Beyond HBM: Samsung Breaks Processing-in-memory Into AI Applications

AI applications bring with them many challenges, including data processing and memory. Samsung hopes to take on these issues by combining processing-in-memory with high bandwidth memory.

News August 30, 2021 by Antonio Anzaldua Jr.

This year's Hot Chips 33 conference brought out a lot of interesting tech focusing on artificial intelligence (AI) and high bandwidth memory (HBM).
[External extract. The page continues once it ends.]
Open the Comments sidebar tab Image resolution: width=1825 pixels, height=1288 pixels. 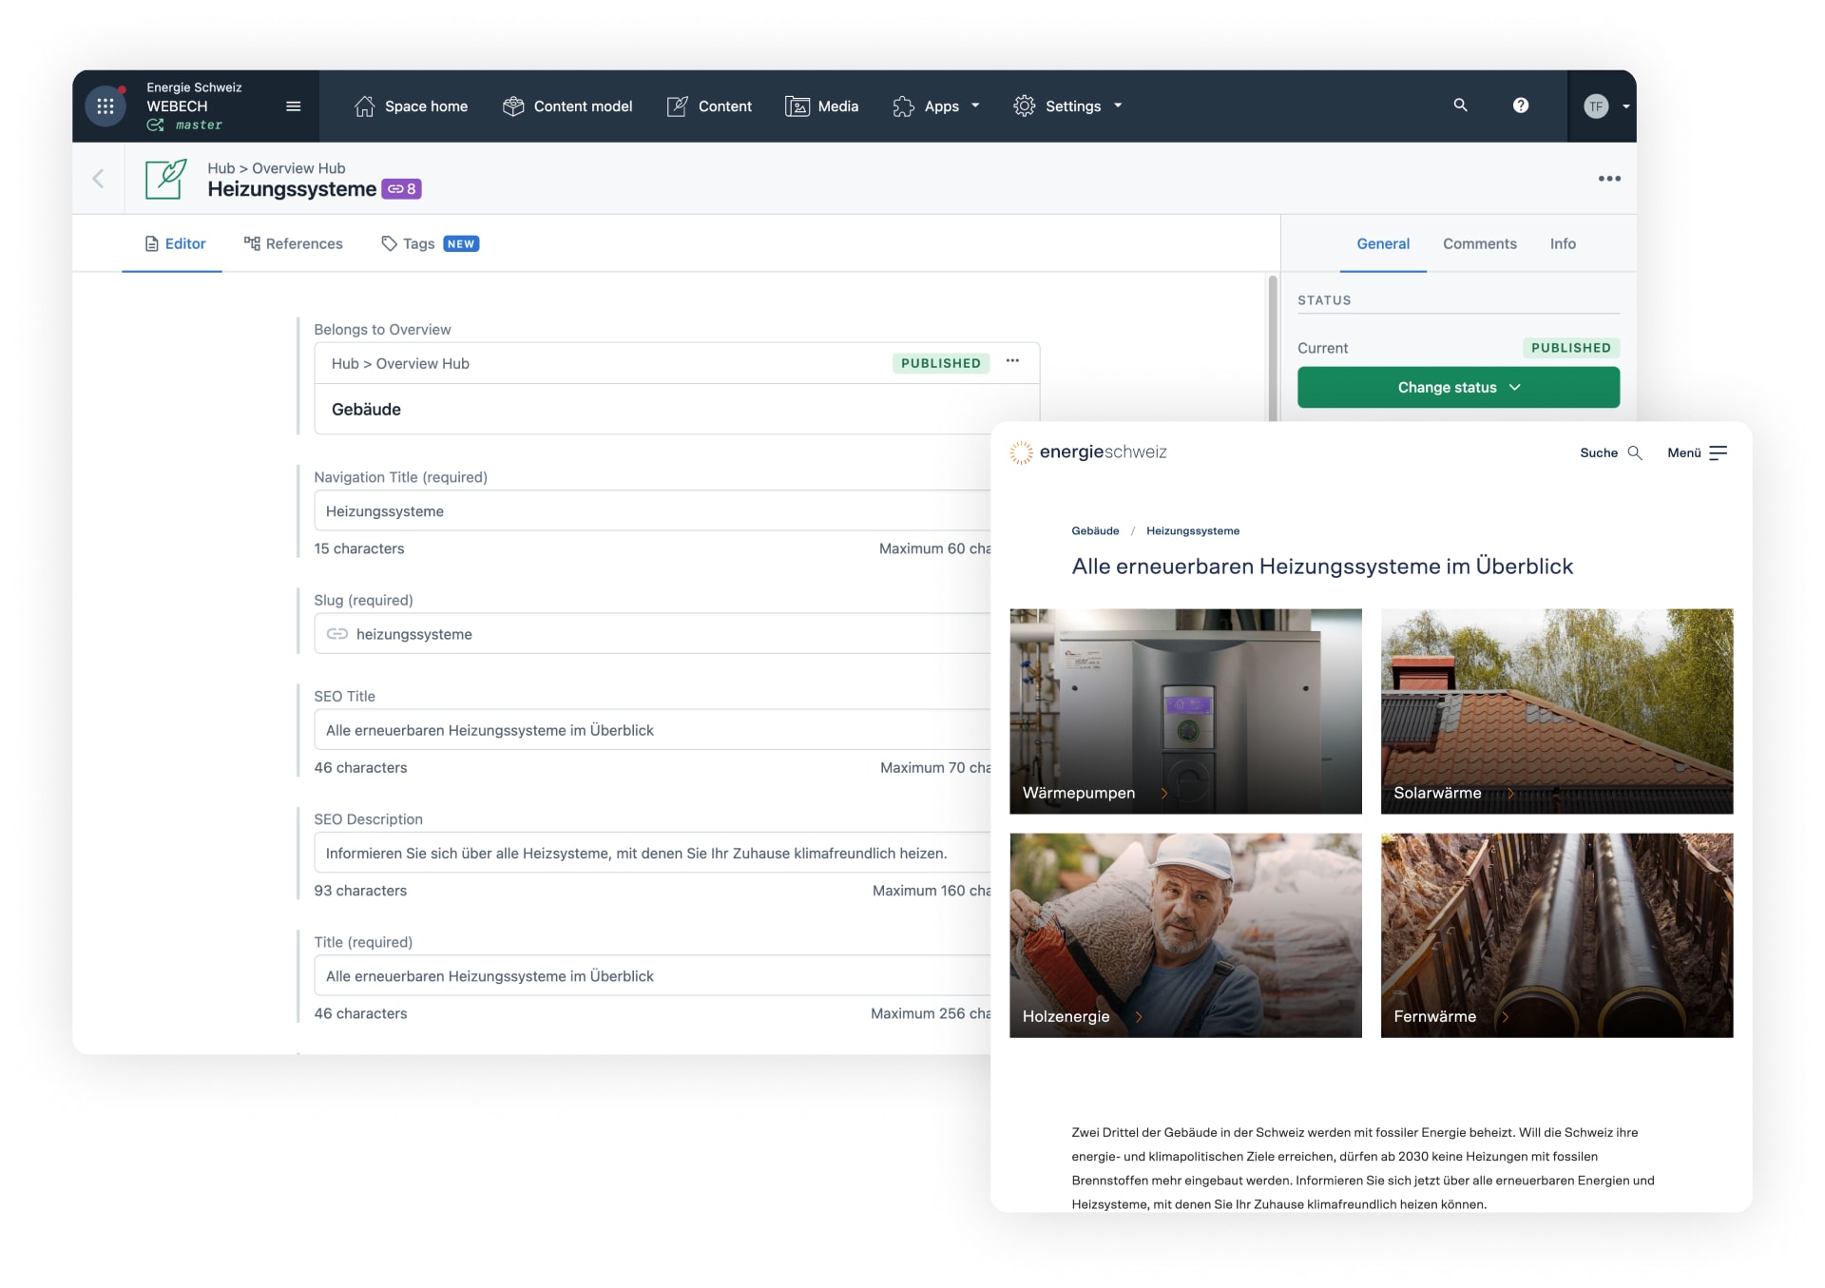click(x=1479, y=244)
One company, in particular, is Samsung who showcased the integration of two of its devices, an HBM and a processing-in-memory (PIM), that will address large volumes of data in AI algorithms and applications.

Processing-in-memory architecture goes beyond HBM to include DRAM modules and mobile memory.

Processing-in-memory architecture goes beyond HBM to include DRAM modules and mobile memory. Image used courtesy of Samsung

In this article, let's dive into what Samsung revealed at Hot Chips 33 and what this could mean for the world of HBM.

Samsung’s PIM Steals the Hot Chips Spotlight

Since 1998, Hot Chips has been a world-renowned conference leading the semiconductor industry that showcases advancing high-performance microprocessors and integrated circuits (ICs).

At this year's event, Samsung presented the newly integrated solution for memory ecosystems within AI technologies, the HBM-PIM system. This combo utilizes the Xilinx Alveo AI accelerator system, which claims to boost the overall system performance by 2.5 times the standard rate with a 70% energy consumption reduction.

Xilinx's Alveo AI Accelerator.

Xilinx's Alveo AI Accelerator. Image used courtesy of Xilinx

These benefits of a faster rate and less energy consumption are essential for AI applications. Some issues AI algorithms and applications face come from an overwhelming amount of data that current memory devices don't have the capacity or the bandwidth to meet.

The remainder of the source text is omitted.